Des «postes tranquilles» au Sud, comme vous dites, n’existent pas. La tâche y est parfois plus ardue qu’au Nord. Je pense ces jours à nos représentations dans le Sahel. De manière générale, il faut noter que le monde est dorénavant plus agité qu’avant. Mais personnellement, je n’aurais pas eu envie d’un «poste tranquille ou agréable» qui ne m’aurait pas correspondu.

À Berne, ces trois dernières années n’ont pas été de tout repos. Je crois que c’est le bon moment de passer la main dans le dossier européen. Je me réjouis aussi, en fin de carrière, d’occuper à nouveau un poste de diplomate dans notre réseau extérieur.

Quels seront les thèmes qui vous occuperont à Berlin?

Naturellement la situation en Europe et les questions qui s’y rapportent, comme le régime des sanctions, le matériel de guerre, etc. La coopération dans le dossier énergétique sera aussi sûrement au centre de l’agenda.
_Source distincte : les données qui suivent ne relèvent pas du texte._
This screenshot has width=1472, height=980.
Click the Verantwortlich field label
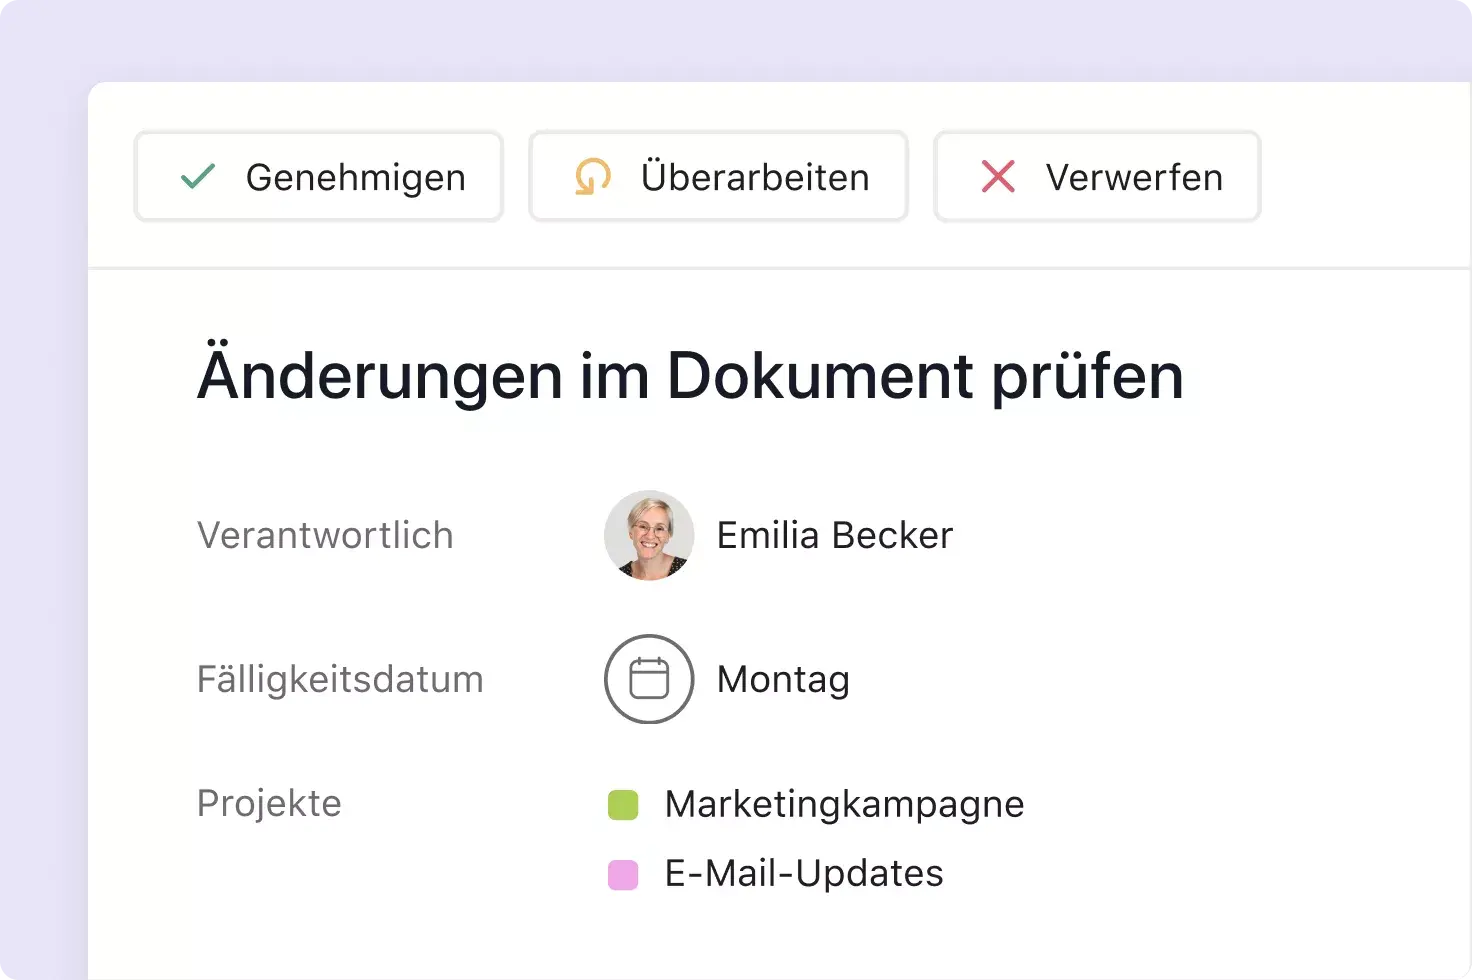[325, 535]
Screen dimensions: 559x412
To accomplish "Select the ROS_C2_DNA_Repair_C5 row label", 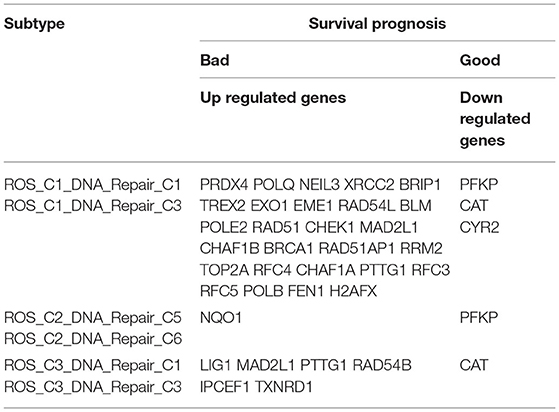I will point(93,318).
À cela s’ajoutent les dossiers bilatéraux importants entre la Suisse et son grand voisin. La question des zones transfrontalières me semble aujourd’hui très importante. Nombre de liens se sont tissés par-delà les frontières, là où la 5e Suisse est très présente. Je me réjouis enfin d’être pour la première fois dans un pays où je peux me faire comprendre dans ma langue maternelle.

Pour terminer, une citation de Napoléon Bonaparte: «Si je devais exiger de votre Landammann quelque chose qu’il ne souhaiterait m’accorder, je le menacerais d’envoyer vingt mille hommes et il devrait obéir. Mais si au contraire, je dois m’adresser à chaque canton, la décision est renvoyée d’une autorité à l’autre, chacune déclinant sa compétence à mon égard, et me répondant ‘venez manger nos montagnes’. Enfin, pour convoquer la Diète, il faut deux mois, et pendant ce temps l’orage passe, et vous êtes sauvés. C’est là que réside la véritable politique de la Suisse». Qu’en pensez-vous?

Très beau.

N’y a-t-il pas là un début de vérité?

Napoléon a changé beaucoup de choses en Suisse. Pas uniquement au détriment du peuple suisse. Mais ici, il va un peu loin. Le pays fonctionne bien, la population a une emprise sur la politique en participant aux décisions.

Mais on nous reproche d’ignorer les dangers extérieurs?

Certains ont le droit de le penser. Notre système politique est sans doute en effet parfois un peu lent. Mais voilà également la clé du succès de notre pays.